[Start of MATERIAL SUPPLIED]

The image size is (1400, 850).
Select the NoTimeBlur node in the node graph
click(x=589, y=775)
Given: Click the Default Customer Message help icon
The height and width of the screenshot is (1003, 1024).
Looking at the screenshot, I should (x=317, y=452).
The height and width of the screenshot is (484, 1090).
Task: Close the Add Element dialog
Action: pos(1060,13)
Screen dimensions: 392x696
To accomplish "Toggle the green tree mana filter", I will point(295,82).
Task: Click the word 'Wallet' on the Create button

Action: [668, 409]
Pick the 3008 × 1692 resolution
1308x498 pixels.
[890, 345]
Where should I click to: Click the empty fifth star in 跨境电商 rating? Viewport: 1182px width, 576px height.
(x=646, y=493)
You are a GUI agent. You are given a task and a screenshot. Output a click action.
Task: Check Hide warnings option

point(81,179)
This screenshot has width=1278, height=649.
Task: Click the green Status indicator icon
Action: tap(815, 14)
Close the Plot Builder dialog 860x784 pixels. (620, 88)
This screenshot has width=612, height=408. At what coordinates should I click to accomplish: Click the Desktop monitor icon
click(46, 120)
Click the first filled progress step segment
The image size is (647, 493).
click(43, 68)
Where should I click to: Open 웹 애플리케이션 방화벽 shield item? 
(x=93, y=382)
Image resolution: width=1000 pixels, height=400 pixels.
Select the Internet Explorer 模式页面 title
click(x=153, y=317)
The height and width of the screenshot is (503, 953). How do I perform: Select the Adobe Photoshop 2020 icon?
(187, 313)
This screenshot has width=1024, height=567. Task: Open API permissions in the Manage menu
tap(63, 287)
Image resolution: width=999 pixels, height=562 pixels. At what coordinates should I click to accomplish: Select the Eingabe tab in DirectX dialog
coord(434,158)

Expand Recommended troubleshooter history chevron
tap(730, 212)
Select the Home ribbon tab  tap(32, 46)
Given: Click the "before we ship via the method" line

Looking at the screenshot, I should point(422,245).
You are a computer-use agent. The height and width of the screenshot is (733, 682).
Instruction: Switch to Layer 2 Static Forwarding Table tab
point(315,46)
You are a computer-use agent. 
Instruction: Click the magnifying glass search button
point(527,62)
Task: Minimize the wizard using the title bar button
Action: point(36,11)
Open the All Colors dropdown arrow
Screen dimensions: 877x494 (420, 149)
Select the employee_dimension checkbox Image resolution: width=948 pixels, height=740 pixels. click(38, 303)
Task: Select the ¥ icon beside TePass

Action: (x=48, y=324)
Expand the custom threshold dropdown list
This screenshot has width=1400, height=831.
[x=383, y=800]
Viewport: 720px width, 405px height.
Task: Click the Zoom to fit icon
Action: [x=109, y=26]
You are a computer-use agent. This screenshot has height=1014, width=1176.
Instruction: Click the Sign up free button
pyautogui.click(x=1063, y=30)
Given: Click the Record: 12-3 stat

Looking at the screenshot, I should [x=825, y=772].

[End of MATERIAL SUPPLIED]

=== AIM ===
Would you reproduce the entire listing above line for line, changing nothing?

=== TASK ANSWER ===
The image size is (1400, 850).
Select the NoTimeBlur node in the node graph
click(x=589, y=775)
Given: Click the Default Customer Message help icon
The height and width of the screenshot is (1003, 1024).
Looking at the screenshot, I should (x=317, y=452).
The height and width of the screenshot is (484, 1090).
Task: Close the Add Element dialog
Action: pos(1060,13)
Screen dimensions: 392x696
To accomplish "Toggle the green tree mana filter", I will point(295,82).
Task: Click the word 'Wallet' on the Create button

Action: [668, 409]
Pick the 3008 × 1692 resolution
1308x498 pixels.
[890, 345]
Where should I click to: Click the empty fifth star in 跨境电商 rating? Viewport: 1182px width, 576px height.
(x=646, y=493)
You are a GUI agent. You are given a task and a screenshot. Output a click action.
Task: Check Hide warnings option

point(81,179)
This screenshot has width=1278, height=649.
Task: Click the green Status indicator icon
Action: tap(815, 14)
Close the Plot Builder dialog 860x784 pixels. (620, 88)
This screenshot has width=612, height=408. At what coordinates should I click to accomplish: Click the Desktop monitor icon
click(46, 120)
Click the first filled progress step segment
The image size is (647, 493).
click(43, 68)
Where should I click to: Open 웹 애플리케이션 방화벽 shield item? 
(x=93, y=382)
Image resolution: width=1000 pixels, height=400 pixels.
Select the Internet Explorer 模式页面 title
click(x=153, y=317)
The height and width of the screenshot is (503, 953). How do I perform: Select the Adobe Photoshop 2020 icon?
(187, 313)
This screenshot has width=1024, height=567. Task: Open API permissions in the Manage menu
tap(63, 287)
Image resolution: width=999 pixels, height=562 pixels. At what coordinates should I click to accomplish: Select the Eingabe tab in DirectX dialog
coord(434,158)

Expand Recommended troubleshooter history chevron
tap(730, 212)
Select the Home ribbon tab  tap(32, 46)
Given: Click the "before we ship via the method" line

Looking at the screenshot, I should point(422,245).
You are a computer-use agent. The height and width of the screenshot is (733, 682).
Instruction: Switch to Layer 2 Static Forwarding Table tab
point(315,46)
You are a computer-use agent. 
Instruction: Click the magnifying glass search button
point(527,62)
Task: Minimize the wizard using the title bar button
Action: point(36,11)
Open the All Colors dropdown arrow
Screen dimensions: 877x494 (420, 149)
Select the employee_dimension checkbox Image resolution: width=948 pixels, height=740 pixels. click(38, 303)
Task: Select the ¥ icon beside TePass

Action: (x=48, y=324)
Expand the custom threshold dropdown list
This screenshot has width=1400, height=831.
[x=383, y=800]
Viewport: 720px width, 405px height.
Task: Click the Zoom to fit icon
Action: [x=109, y=26]
You are a computer-use agent. This screenshot has height=1014, width=1176.
Instruction: Click the Sign up free button
pyautogui.click(x=1063, y=30)
Given: Click the Record: 12-3 stat

Looking at the screenshot, I should [x=825, y=772].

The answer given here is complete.